- Born: Gary, Indiana
- Other name: Rick
- Police career
- Country: Baltimore Police Department Indianapolis Metropolitan Police Department
- Service years: 31 (BPD) 2 (Indianapolis)
- Rank: Lieutenant Colonel (BPD) Chief of Police (IMPD)
- Website: Indiana Civil Rights Commission

= Richard Hite =

Richard A.J. "Rick" Hite is executive director of the Indiana Civil Rights Commission. Previously he served as chief of the Indianapolis Metropolitan Police Department, and a retired Lieutenant Colonel of the Baltimore Police Department.
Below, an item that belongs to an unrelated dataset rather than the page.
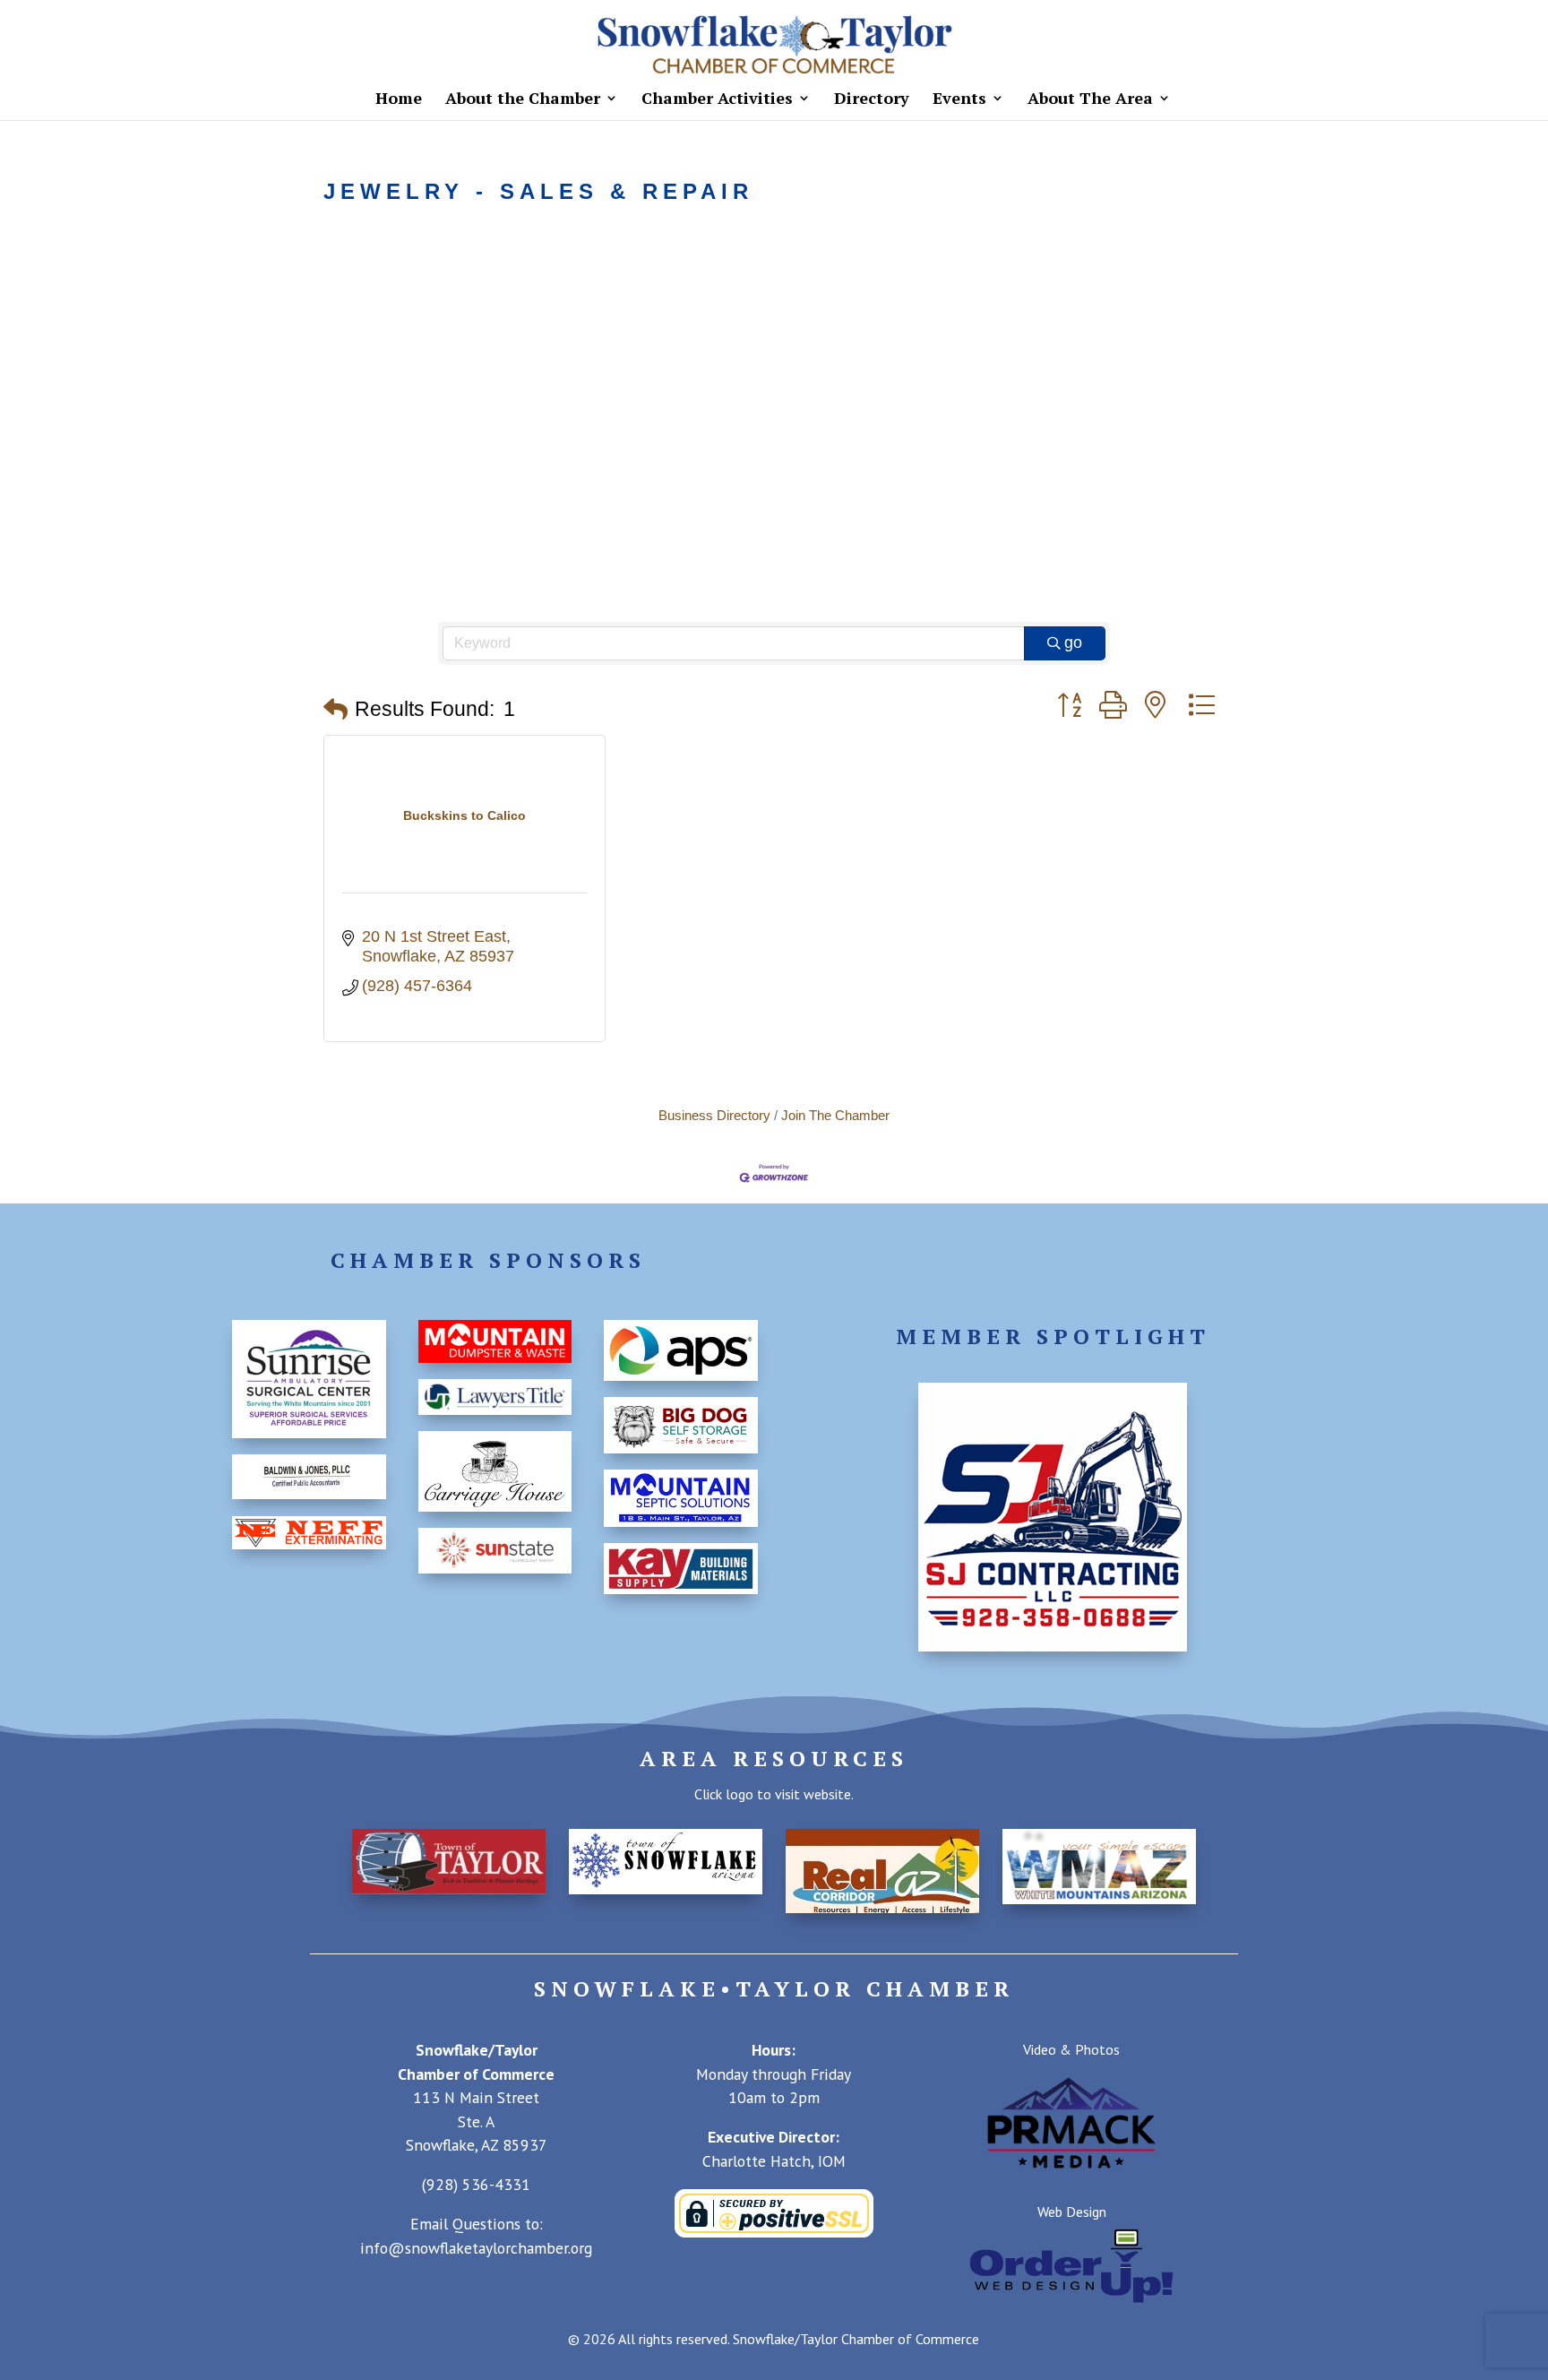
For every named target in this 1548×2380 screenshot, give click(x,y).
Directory (871, 99)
An African American, Hite was president of the BPD's Vanguard Justice Society, an organization representing the department's African American officers and was the commander of the BPD's Youth Services Division, a division of the department with responsibilities concerning troubled inner city youths. Hite retired from the Baltimore force on June 30, 2009. He served as deputy public safety director in Indianapolis, Indiana from 2010 to 2012, when he was appointed interim police chief after former chief Paul Ciesielski stepped down. Hite was named chief on a permanent basis on December 6, 2012.

Hite was the person who notified then-Baltimore mayor William Donald Schaefer of the Baltimore Colts' move to Indianapolis during the early hours of March 29, 1984. At the time, Hite was a member of Schaefer's protective detail.